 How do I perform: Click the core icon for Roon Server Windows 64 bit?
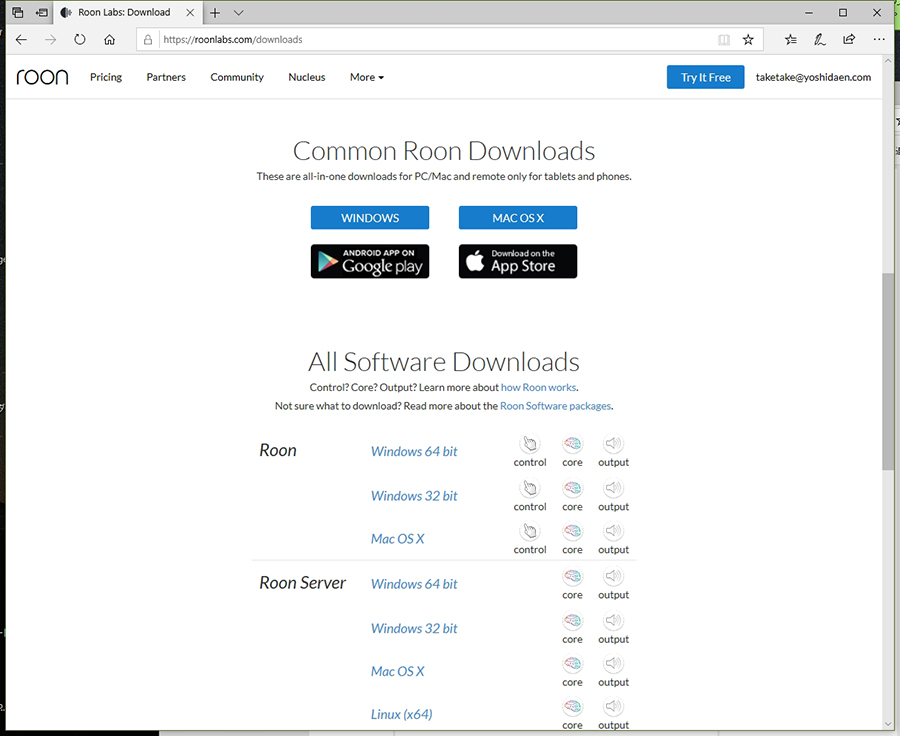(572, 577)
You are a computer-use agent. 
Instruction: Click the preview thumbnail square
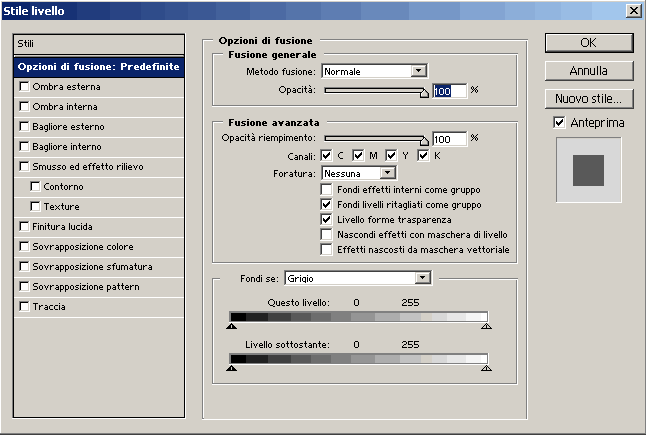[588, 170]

...

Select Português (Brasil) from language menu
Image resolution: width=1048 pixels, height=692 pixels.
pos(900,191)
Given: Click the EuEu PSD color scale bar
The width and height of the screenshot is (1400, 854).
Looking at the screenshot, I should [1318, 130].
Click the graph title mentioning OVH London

> [WHAT TO PRODUCE] Exact duplication is required for the lines above, from the line that contains "Given: Click the EuEu PSD color scale bar" to the line that contains "Click the graph title mentioning OVH London", inclusive; omit all others.

> [ANSWER TO THE PROBLEM]
Given: Click the EuEu PSD color scale bar
The width and height of the screenshot is (1400, 854).
Looking at the screenshot, I should [1318, 130].
Click the graph title mentioning OVH London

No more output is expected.